W cieniu rozmaitych skandali generowanych w ekspresowym tempie przez polityków Zjednoczonych Nawiedzonych całkowicie nikną kary, jakie nałożyła na nas Komisja Europejska. A w grę wchodzą olbrzymie pieniądze.
– KE potrąciła Polsce już SZÓSTĄ transzę kar za brak pełnego wykonania orzeczenia TSUE w spr. Izby Dys. Tym razem „poszło z dymem” 33 mln euro. To już grubo ponad miliard zł. PL straciła te pieniądze bezpowrotnie, bo władze nie zaskarżyły do tej pory żadnej z decyzji płatniczych KE – przypomniała Katarzyna Szymańska-Borginon.

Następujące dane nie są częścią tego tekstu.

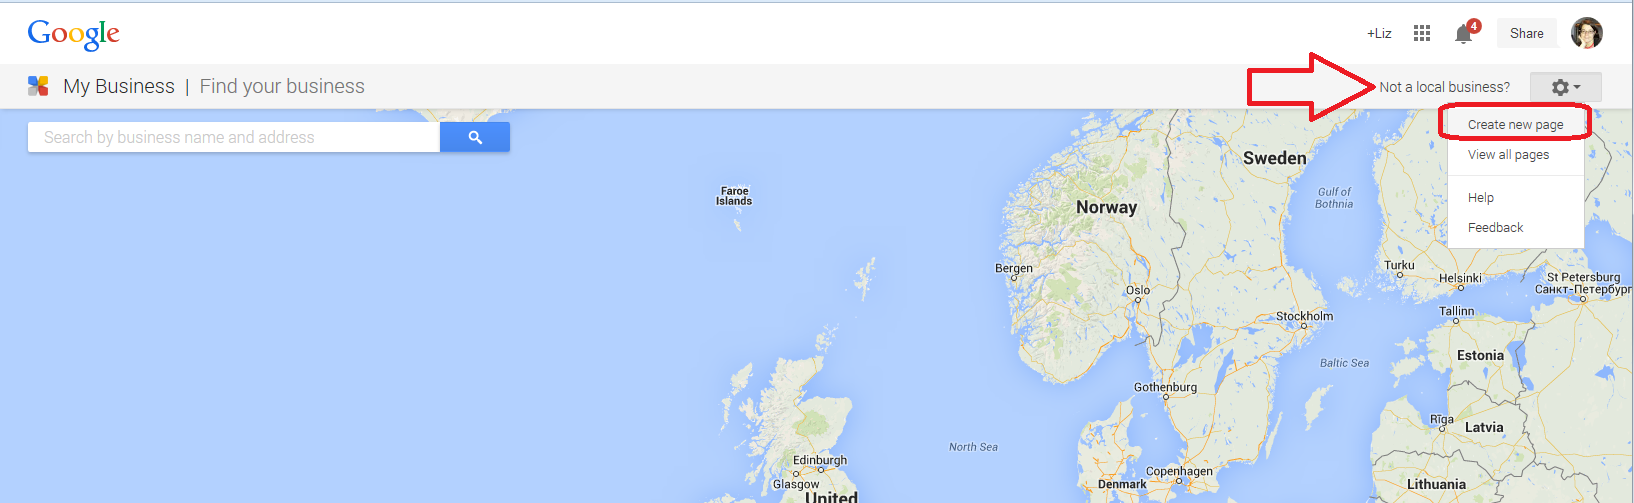
Task: Open the user profile avatar
Action: click(x=1587, y=33)
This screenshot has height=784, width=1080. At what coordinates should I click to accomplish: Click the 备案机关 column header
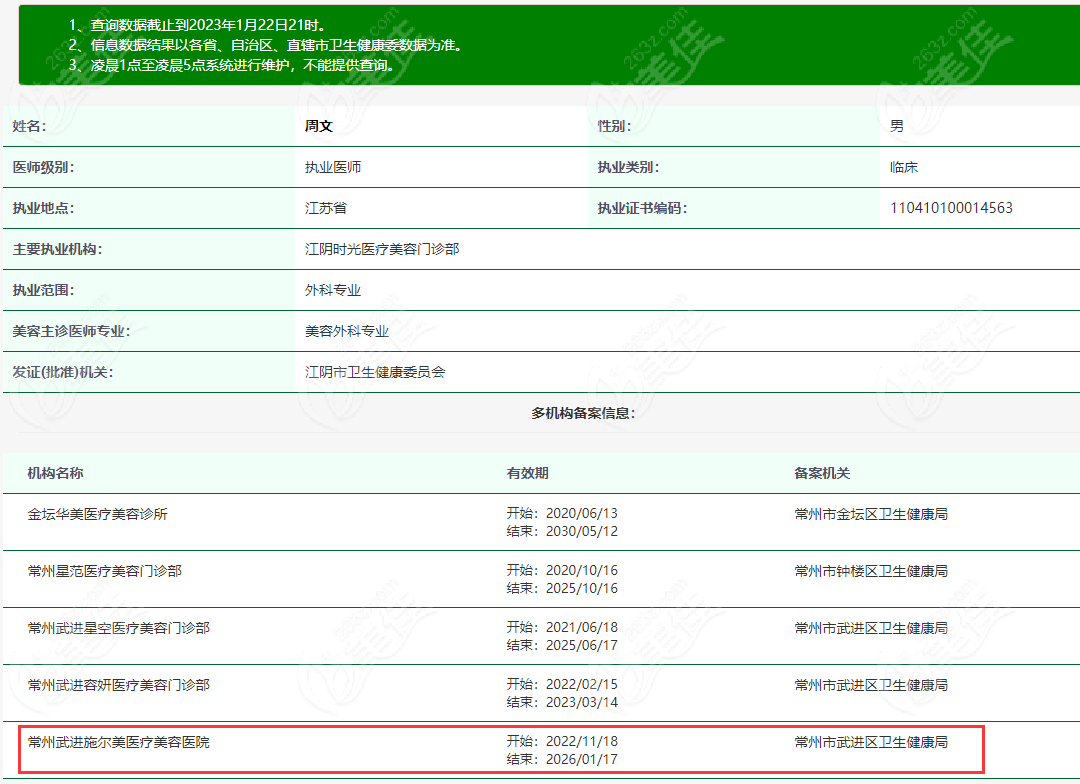click(x=822, y=473)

– Polska przez niedopełnienie obowiązków przez pisowskich ministrów i urzędasów straciła już blisko 1.1 mld zł tytułem kar w związku z niewykonywaniem orzeczeń TSUE w sprawie Izby Dyscyplinarnej. Czy jest w Polsce prokurator, który się tym zajmie? Dzisiaj nie, ale jutro kto wie – zauważył jeden z internautów.
Miejmy nadzieje, iż już niedługo znajdzie się prokurator, który się tą sprawą zajmie. I należność ściągnie z prywatnych majątków winnych.